For that reason, many mistakes are committed and inaccuracies occur, and as a result apologies and corrections are made and sometimes even lawsuits are filed or threats of legal action are issued. But this is not enough to curb the vehement media craving, as website designers remain vigilantly on the lookout. How can the owners of newspapers or the producers of talk shows convince their clients that they have something new and something different to offer to what they have already read on the internet or in text messages?
An Arab “media pact” won’t do, nor will preaching in the media about morals or even the hint of resorting to authoritative control, simply because the demand is enormous and it still can’t be met by the supply. The Arab audience is so eager to know the news and what is beyond that news, and there is no confidence, as usual, in what the state media says. I think we need some time to consolidate a new culture amongst Arab media consumers; a culture that distinguishes between what deserves attention and what doesn’t. But until then, we all need to show some patience and tolerance. Of course there are some cases where offence is caused and defamation occurs amid this chaotic media avalanche, but what can we do about that?
At times we find the most bizarre and eccentric of messages in our inbox about economic, religious, political or media figures. Most of these messages belong to the world of lies and fabrication. These messages are widely spread but ultimately they melt like ice cubes under the scorching sun of the desert that does away with everything.
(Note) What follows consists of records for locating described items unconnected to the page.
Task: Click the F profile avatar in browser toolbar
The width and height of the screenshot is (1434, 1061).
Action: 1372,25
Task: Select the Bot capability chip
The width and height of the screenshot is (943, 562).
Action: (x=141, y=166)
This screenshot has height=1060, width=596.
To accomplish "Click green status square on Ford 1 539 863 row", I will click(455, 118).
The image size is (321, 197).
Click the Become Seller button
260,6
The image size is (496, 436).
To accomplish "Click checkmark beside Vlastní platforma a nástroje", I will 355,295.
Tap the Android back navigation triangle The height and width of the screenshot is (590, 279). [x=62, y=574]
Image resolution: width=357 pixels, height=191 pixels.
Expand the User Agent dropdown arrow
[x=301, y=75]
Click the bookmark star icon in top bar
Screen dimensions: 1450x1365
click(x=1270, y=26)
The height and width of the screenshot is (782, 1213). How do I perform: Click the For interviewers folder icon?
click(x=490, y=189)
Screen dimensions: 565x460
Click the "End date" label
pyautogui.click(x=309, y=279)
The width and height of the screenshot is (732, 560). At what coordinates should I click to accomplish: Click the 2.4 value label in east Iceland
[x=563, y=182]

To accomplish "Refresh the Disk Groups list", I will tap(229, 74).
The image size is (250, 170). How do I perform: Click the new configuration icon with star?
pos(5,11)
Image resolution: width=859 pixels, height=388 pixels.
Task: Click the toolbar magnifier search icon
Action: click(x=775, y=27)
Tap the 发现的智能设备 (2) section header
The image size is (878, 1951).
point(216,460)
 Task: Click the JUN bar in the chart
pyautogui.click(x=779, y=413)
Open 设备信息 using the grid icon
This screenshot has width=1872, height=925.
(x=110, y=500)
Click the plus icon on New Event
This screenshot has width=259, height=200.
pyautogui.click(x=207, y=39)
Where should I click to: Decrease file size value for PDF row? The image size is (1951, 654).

A few days ago, Bahaa Abu Shaqa, Egyptian tycoon Hisham Talaat Mustafa’s lawyer, announced that he had taken the case on after a final ruling of death by hanging was reached at Egypt’s Court of Cassation. Abu Shaqa said that the upcoming period was critical and could not bear a media frenzy or “show”. His statement was published by the Egyptian daily Al Masry Al Youm.
Similarly, a crisis emerged in the Egyptian media and the field of sports because of a talk show called ‘Al Qaheera Al Youm [Cairo Today]. The presenter, whilst quoting some foreign newspapers, repeated accusations cast against the Egyptian football national team regarding their behaviour the night before a match. This enraged members of the Egyptian team and their head coach, and the presenter had to defend himself. What is important here is that the head coach described what happened as a media “show” at the expense of the national team.
The question here is: isn’t this “show” the magic wand that the mass media seeks? Everyone is searching for that kind of propaganda. This industry is run by several parties; even lawyers are involved in this show in quest of fame and fortune. They, as well as others, sell themselves to one client: the masses or public opinion.
But does that mean there is no way we can control the media’s appetite? Or does it mean we should describe the social and media status quo as it really is, away from any talk about morals and principles? I believe that this is the solution. The only guarantee that would save the freedoms and rights of individuals and institutions from the fangs of the bloodsucking media is to lay down a clear legal criterion to which the media and its victims could turn as we live in a new age where data and stories fly around the world without fear.